Triple Integral - Change the order of integration

[sirhc1]

Homework Statement

$\int^{1}_{0}\int^{x^2}_{0}\int^{y}_{0} f(x,y,z) dz dy dx$

Find 5 equivalent iterated integrals.

Homework Equations

$0 ≤ z ≤ y$

$0 ≤ y ≤ x^2$

$0 ≤ x ≤ 1$

The Attempt at a Solution

1) $\int^{1}_{0}\int^{√y}_{0}\int^{x^2}_{0} f(x,y,z) dz dx dy$

I will try dz dy dx first.

Because y = x^2, so $0 ≤ z ≤ x^2$

Because y = x^2, so $0 ≤ x ≤ √y$

And by the same logic, $0 ≤ y ≤ 1$

When I integrate for f(x,y,z) = 1, the correct answer is 1/10. I do not get the same answer with my solution. Help! Is it possible to solve this without graphing it? Or is it necessary to get the correct answer?

 

[sirhc1]

Just noticed the SAME question was asked 3 days ago.

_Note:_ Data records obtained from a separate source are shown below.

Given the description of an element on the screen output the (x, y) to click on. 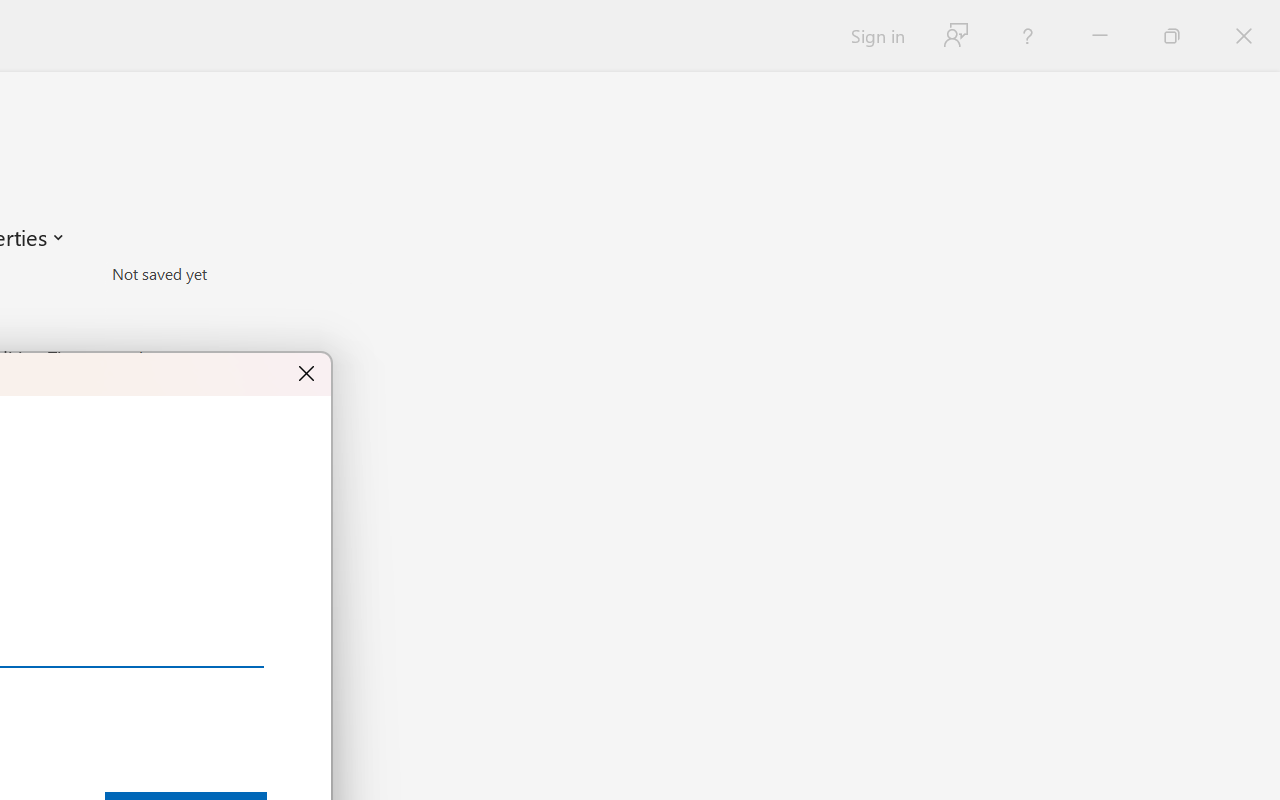
Size (228, 274)
Pages (228, 301)
Words (228, 330)
Given the description of an element on the screen output the (x, y) to click on. 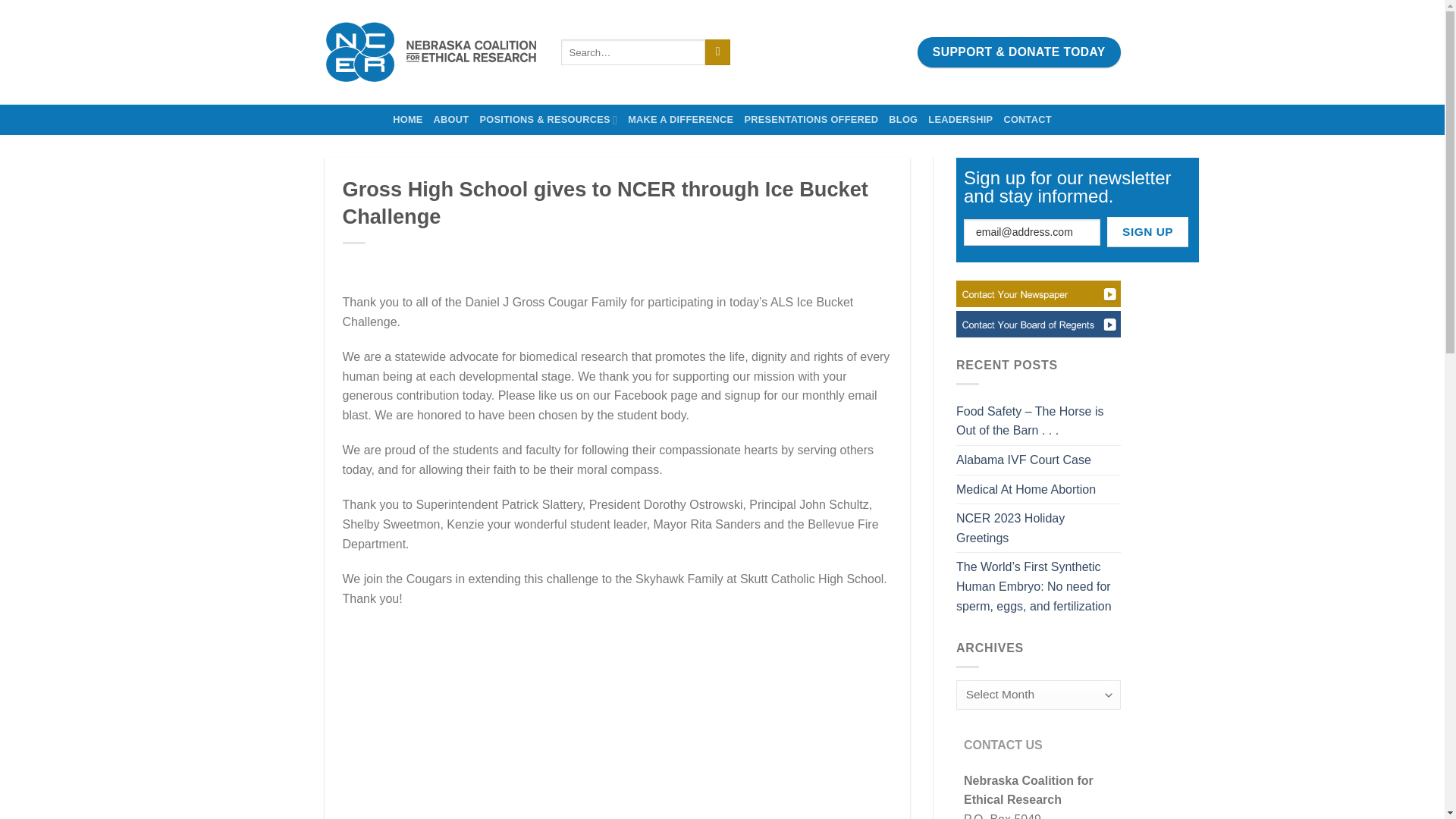
HOME (407, 119)
CONTACT (1027, 119)
Alabama IVF Court Case (1023, 460)
PRESENTATIONS OFFERED (810, 119)
MAKE A DIFFERENCE (680, 119)
NCER 2023 Holiday Greetings (1038, 528)
BLOG (902, 119)
Medical At Home Abortion (1026, 489)
ABOUT (450, 119)
LEADERSHIP (960, 119)
Given the description of an element on the screen output the (x, y) to click on. 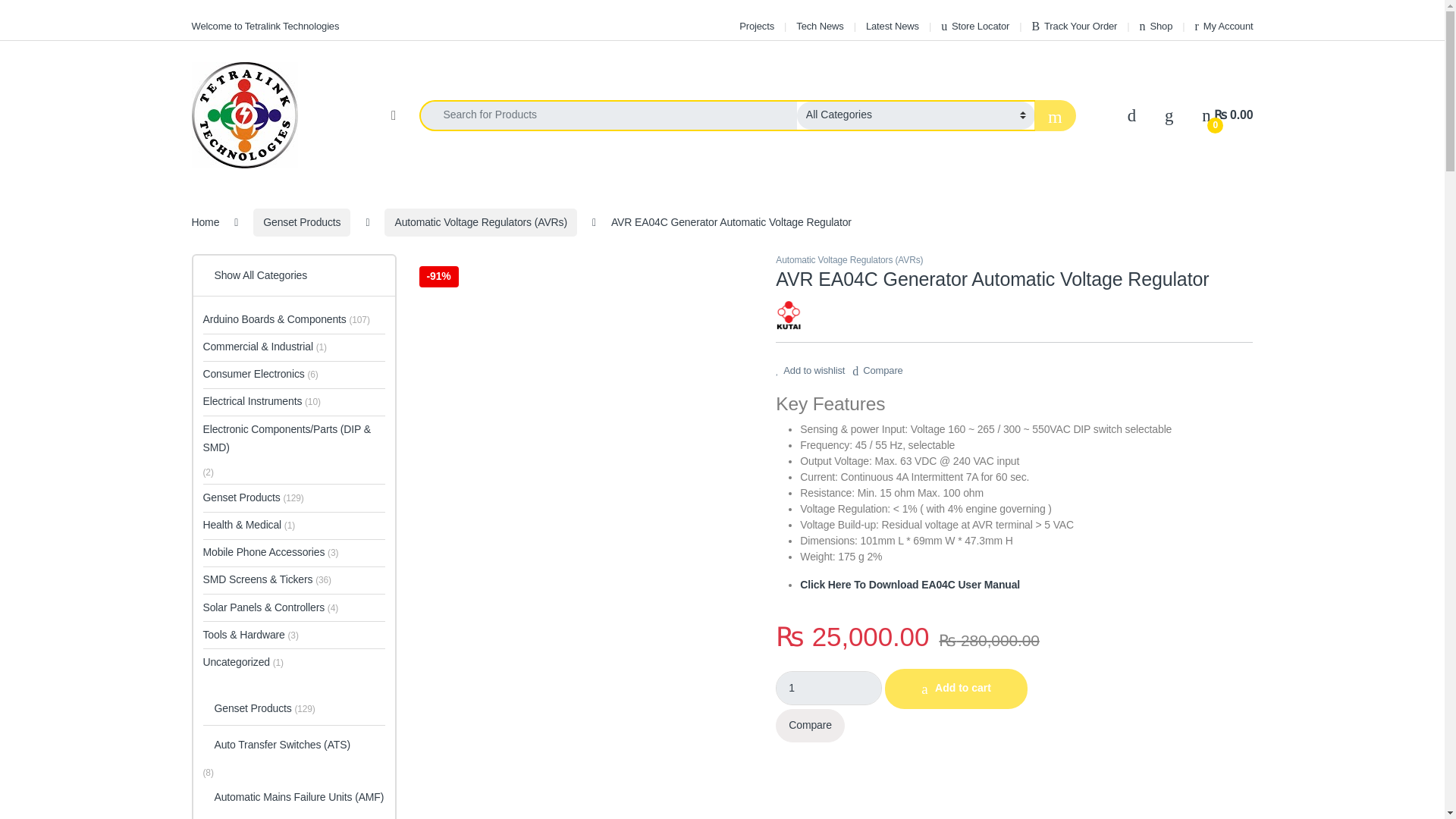
Welcome to Tetralink Technologies (264, 26)
Shop (1156, 26)
Tech News (819, 26)
Track Your Order (1073, 26)
Projects (756, 26)
Latest News (892, 26)
Store Locator (974, 26)
1 (829, 687)
Latest News (892, 26)
Projects (756, 26)
Tech News (819, 26)
Shop (1156, 26)
My Account (1224, 26)
Store Locator (974, 26)
Track Your Order (1073, 26)
Given the description of an element on the screen output the (x, y) to click on. 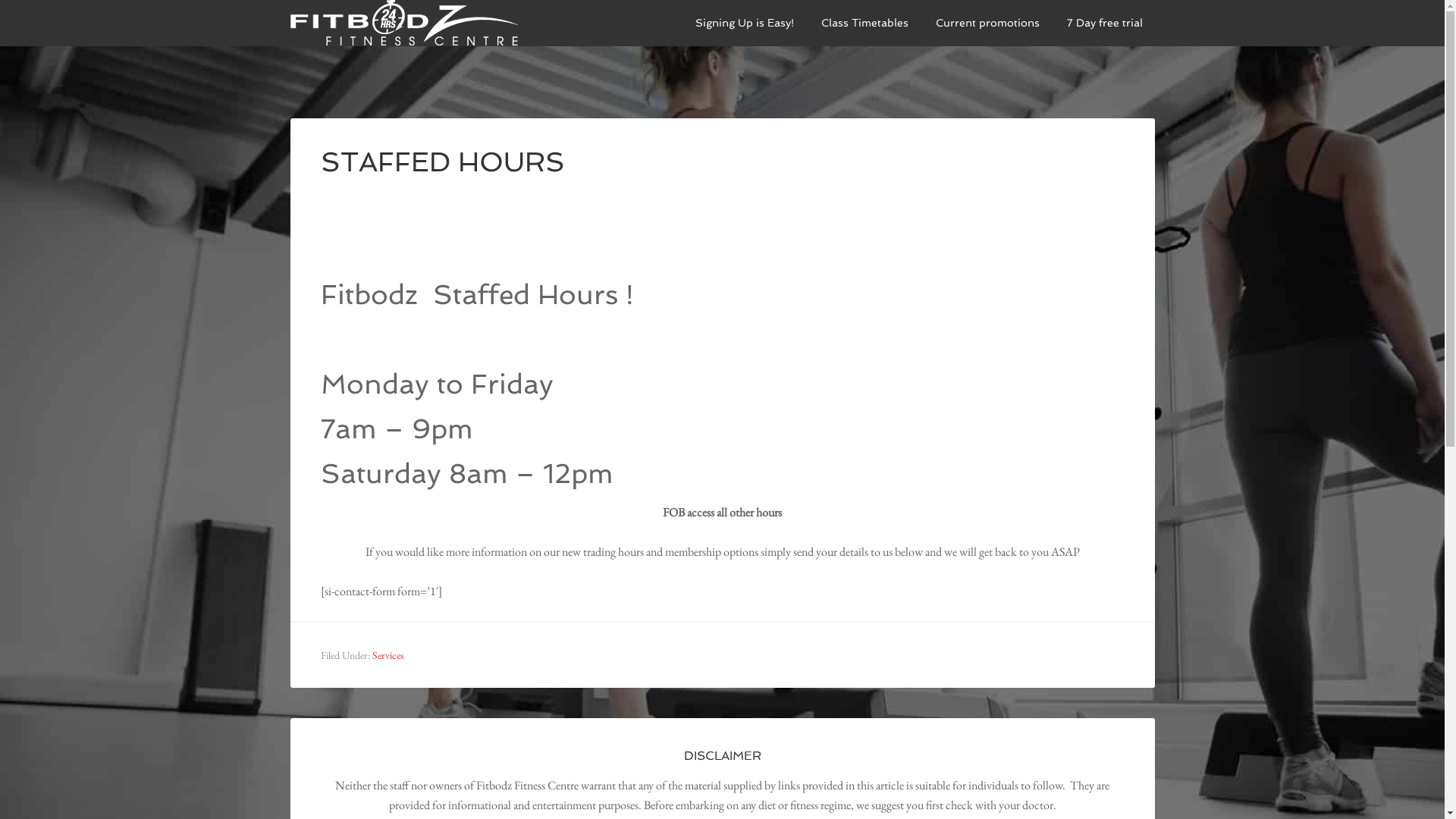
FITBODZ FITNESS CENTRE Element type: text (403, 22)
Services Element type: text (387, 655)
Current promotions Element type: text (987, 23)
7 Day free trial Element type: text (1104, 23)
Class Timetables Element type: text (863, 23)
Signing Up is Easy! Element type: text (743, 23)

https://www.physicsforums.com/showthread.php?t=554227&highlight=change+the+order+of+integration

@HallsofIvy, I came up with the same solution as you for dxdydz. However, when I integrate for f(x,y,z) = 1, the answer is incorrect. I do not understand what is the flaw in my and your method?

 

[HallsofIvy]

Homework Statement

$\int^{1}_{0}\int^{x^2}_{0}\int^{y}_{0} f(x,y,z) dz dy dx$

Find 5 equivalent iterated integrals.

Homework Equations

$0 ≤ z ≤ y$

$0 ≤ y ≤ x^2$

$0 ≤ x ≤ 1$

The Attempt at a Solution

1) $\int^{1}_{0}\int^{√y}_{0}\int^{x^2}_{0} f(x,y,z) dz dx dy$

I will try dz dy dx first.

Because y = x^2, so $0 ≤ z ≤ x^2$

Because y = x^2, so $0 ≤ x ≤ √y$

Here is an error. For each x, y goes from 0 to $x^2$. If you graph that region in an xy-plane, it is below and to the right of the graph of $y= x^2$. That means that, for each y, x goes from $\sqrt{y}$ up to 1. The y-integral is $\int_{x^2}^1 dy$

Looking at this, I realize now that I made that mistake in the previous post. I have edited it.

And by the same logic, $0 ≤ y ≤ 1$

When I integrate for f(x,y,z) = 1, the correct answer is 1/10. I do not get the same answer with my solution. Help! Is it possible to solve this without graphing it? Or is it necessary to get the correct answer?